When twenty years of age Mr. Jackson began working at blacksmithing in a shop near his home, purchased by him for the purpose of learning the trade. He received his first instructions in mechanical work from his hired man, an expert iron worker, and after becoming familiar with the use of tools, he added to his establishment a department for wagon making and general repairing. After conducting a remunerative business for four years, he purchased the farm in Clear Creek township where he now resides, and for two years thereafter devoted his time principally to clearing and otherwise improving the same. This accomplished, he again engaged in blacksmithing and wagon making in a new shop which he built on his farm, and during the fourteen years following carried on a very lucrative business, devoting a part of his time meanwhile to the pursuit of agriculture. At the expiration of the period referred to he discontinued his mechanical work and has since been quite extensively engaged in farming and stock raising, meeting with most encouraging results in both enterprises and winning the reputation of one of the most prosperous and progressive men of his class in the township of Clear Creek.
Mr. Jackson was united in marriage, November 17, 1872, to Miss Elmina Haley, of Holmes county, Ohio, who has borne him six children: Carrie A., wife of A. H. Goshorn; Izora, who died in infancy; Silas A.; Otto D.; Von E.; anc Carl B.

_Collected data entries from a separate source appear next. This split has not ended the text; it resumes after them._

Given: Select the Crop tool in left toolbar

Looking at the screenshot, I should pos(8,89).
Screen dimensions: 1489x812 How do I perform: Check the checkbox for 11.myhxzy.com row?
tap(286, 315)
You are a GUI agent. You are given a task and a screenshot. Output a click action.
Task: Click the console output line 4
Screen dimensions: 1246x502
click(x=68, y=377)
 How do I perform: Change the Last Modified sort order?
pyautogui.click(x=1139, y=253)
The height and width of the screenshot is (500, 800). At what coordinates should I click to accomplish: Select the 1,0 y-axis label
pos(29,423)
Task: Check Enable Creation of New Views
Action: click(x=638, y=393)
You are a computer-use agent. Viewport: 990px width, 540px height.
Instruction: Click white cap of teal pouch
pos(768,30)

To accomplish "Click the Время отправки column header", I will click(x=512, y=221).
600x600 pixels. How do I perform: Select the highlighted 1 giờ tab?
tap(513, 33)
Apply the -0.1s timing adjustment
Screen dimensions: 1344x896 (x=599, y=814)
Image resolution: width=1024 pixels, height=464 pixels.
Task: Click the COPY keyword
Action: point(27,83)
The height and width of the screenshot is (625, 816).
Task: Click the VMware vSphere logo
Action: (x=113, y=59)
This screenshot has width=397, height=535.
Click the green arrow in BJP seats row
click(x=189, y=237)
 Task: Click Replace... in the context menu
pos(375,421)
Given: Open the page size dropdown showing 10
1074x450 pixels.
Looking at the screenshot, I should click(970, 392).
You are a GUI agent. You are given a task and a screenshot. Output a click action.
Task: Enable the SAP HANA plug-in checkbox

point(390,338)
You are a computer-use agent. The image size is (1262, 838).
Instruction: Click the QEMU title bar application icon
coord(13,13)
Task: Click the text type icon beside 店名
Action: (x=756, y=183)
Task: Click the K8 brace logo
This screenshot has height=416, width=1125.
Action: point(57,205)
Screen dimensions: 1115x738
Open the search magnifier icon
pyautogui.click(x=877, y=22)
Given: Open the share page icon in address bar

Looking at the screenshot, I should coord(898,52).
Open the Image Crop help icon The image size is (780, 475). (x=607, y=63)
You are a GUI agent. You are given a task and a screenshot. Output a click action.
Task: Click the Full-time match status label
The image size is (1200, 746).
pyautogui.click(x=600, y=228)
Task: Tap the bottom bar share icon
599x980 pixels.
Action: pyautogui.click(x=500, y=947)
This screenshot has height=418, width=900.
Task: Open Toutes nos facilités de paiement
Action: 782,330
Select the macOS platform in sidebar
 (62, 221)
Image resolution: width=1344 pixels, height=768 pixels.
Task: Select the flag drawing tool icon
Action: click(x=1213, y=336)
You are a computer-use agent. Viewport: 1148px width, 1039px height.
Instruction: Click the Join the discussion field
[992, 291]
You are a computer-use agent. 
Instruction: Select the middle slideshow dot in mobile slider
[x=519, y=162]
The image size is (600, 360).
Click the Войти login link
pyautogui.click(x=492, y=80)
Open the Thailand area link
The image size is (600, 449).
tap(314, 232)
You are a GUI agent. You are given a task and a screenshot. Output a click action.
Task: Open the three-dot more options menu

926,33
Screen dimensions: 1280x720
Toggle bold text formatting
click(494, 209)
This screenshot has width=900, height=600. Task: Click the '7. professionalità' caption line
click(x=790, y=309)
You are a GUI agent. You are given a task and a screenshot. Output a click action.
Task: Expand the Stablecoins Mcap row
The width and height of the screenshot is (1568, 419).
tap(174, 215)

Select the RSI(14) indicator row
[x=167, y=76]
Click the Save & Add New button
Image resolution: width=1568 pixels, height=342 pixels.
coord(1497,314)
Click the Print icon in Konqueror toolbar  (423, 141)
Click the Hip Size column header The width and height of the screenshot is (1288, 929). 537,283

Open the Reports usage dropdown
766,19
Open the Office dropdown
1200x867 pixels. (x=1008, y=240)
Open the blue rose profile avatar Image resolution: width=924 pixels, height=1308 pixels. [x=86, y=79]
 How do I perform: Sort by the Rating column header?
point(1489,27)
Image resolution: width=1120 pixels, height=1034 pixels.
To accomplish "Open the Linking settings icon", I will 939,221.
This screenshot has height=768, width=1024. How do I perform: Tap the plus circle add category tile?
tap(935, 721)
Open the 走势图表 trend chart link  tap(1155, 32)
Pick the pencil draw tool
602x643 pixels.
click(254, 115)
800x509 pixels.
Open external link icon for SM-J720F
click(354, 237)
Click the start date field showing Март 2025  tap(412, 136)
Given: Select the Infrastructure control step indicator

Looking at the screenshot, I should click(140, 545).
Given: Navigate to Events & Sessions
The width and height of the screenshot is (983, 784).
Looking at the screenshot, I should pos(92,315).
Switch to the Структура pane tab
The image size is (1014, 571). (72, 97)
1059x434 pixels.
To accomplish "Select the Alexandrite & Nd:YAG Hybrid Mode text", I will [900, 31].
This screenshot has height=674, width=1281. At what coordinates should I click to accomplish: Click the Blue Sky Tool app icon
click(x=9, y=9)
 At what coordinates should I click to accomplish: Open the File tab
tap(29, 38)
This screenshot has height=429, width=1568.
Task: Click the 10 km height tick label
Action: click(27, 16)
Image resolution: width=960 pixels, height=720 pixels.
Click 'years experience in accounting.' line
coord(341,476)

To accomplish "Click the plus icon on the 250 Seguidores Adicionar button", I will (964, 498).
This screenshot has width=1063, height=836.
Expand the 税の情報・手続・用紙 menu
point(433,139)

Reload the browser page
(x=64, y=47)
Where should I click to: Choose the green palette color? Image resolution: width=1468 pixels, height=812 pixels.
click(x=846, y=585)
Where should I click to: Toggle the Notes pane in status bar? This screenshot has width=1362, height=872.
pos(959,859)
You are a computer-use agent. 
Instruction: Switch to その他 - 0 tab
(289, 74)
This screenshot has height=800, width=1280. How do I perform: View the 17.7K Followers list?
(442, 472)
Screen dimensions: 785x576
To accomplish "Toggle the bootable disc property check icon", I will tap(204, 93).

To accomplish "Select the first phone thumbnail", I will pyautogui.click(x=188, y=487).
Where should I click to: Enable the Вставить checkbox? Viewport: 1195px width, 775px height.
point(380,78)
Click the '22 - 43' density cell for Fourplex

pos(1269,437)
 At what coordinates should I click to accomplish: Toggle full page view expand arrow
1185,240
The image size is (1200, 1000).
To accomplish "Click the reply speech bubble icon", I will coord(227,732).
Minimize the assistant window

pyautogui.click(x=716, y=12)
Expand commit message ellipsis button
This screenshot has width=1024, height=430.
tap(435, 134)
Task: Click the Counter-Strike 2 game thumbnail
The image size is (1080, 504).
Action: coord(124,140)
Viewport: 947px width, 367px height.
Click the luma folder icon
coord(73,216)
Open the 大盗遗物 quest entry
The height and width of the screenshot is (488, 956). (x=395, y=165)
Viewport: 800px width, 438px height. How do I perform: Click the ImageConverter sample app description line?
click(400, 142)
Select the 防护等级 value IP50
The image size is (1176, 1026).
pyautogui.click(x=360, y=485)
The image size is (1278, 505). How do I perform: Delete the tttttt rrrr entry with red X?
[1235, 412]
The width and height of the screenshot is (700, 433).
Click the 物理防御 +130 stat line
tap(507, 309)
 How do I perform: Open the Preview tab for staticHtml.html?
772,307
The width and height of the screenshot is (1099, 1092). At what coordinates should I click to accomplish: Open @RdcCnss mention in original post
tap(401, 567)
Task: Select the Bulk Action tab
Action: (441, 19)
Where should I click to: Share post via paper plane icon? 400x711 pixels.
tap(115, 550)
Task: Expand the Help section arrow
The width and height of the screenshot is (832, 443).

At the present time Mr. Jackson owns a fine farm of one hundred and sixty acres of fertile land, with one hundred and thirty in cultivation. He is a scientific agriculturist, keeping abreast of the times in all matters pertaining to his calling, and by judicious cultivation succeeds in obtaining the largest results from the labor expended. He has already acquired a comfortable competency and ranks with the well-to-do farmers of the county. Devoting himself assidiously to his business interests, he has never exhibited any desire or ambition for official preferment, but is public spirited and ever ready and willing to encourage or aid every good and laudable enterprise. He comes of sturdy and wholesome ancestry, and inherits in a marked degree many of the sterling attributes for which they were noted.
His earnestness of purpose and intense desire to live in accord with his highest ideal of right, has had no little influence in moulding the lives and character of those with whom he was associated, and his career as a busy and successful man of affairs is absolutely blameless in the community where he has so long lived and acted his part. As a citizen he commands great esteem, and it is a tribute well deserved to class him with the representative men of Huntington county. Being at the very meridian of life, with vigorous physical powers and mental attributes of no mean order, he bids fair to reach the advanced age of his father and to continue to be in the future as he has been in the past--a power for good in the community.